À cette époque, j'étais une jeune fille si heureuse que souvent je l'oubliai. Mes espoirs et mes rêves grandissaient en mon esprit enfantin. Il m'était facile de me lever chaque matin avec le sourire aux lèvres, le regard pétillant de vitalité et le rire résonnant contre les pierres froides du château.

Malheureusement, toutes choses prennent fin. Tout s'estompe puis disparaît dans le murmure du silence complet.

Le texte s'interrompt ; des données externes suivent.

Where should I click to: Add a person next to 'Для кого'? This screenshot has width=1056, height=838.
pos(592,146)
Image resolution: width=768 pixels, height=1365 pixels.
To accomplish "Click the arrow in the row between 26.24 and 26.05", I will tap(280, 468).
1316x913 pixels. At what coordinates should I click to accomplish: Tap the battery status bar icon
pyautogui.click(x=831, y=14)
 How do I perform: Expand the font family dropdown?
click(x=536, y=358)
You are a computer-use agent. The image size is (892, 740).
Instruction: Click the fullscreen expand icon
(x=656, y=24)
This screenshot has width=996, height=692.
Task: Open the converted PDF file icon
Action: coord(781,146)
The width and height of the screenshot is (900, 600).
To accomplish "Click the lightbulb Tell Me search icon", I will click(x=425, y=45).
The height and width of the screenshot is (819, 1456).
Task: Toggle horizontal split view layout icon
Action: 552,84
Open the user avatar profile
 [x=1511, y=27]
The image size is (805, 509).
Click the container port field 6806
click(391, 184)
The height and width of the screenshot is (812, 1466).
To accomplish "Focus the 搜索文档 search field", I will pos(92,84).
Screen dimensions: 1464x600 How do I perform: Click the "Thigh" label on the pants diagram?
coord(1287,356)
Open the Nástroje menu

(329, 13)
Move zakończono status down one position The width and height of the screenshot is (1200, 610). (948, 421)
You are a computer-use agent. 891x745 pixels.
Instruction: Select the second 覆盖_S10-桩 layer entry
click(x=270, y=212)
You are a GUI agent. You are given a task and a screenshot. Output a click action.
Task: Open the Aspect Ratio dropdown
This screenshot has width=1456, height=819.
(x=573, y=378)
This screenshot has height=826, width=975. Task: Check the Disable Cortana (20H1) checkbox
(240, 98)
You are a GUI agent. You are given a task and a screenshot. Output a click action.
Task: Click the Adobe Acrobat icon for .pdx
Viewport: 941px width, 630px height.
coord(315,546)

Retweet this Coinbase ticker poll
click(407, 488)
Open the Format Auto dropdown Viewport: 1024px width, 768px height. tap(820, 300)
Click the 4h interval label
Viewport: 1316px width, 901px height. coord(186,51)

Les étoiles s'éteignent dans l'obscurité de la nuit, les fleurs fanent sous le soleil brûlant. Et l'amour noircit avant de se refermer sur lui-même pour se consumer à l'image des lettres qu'on jette au feu.

Tout, finit un jour par mourir.

Je devais étudier sans relâche, apprendre chaque jour un peu plus. Assimiler le comportement d'une future reine, sa posture, sa grâce, son savoir sur l'histoire passée du royaume.

Mais aussi le fait qu'une fois mariée, mon esprit sera à jamais scellé. Prisonnière de ma pensée, ne pouvant contredir mon mari, ne pouvant exprimer mon avis. Une future reine devait se soumettre à la volonté du roi, et le soutenir malgré le fait qu'il soit en tort ou qu'il aille en opposition avec ses valeurs.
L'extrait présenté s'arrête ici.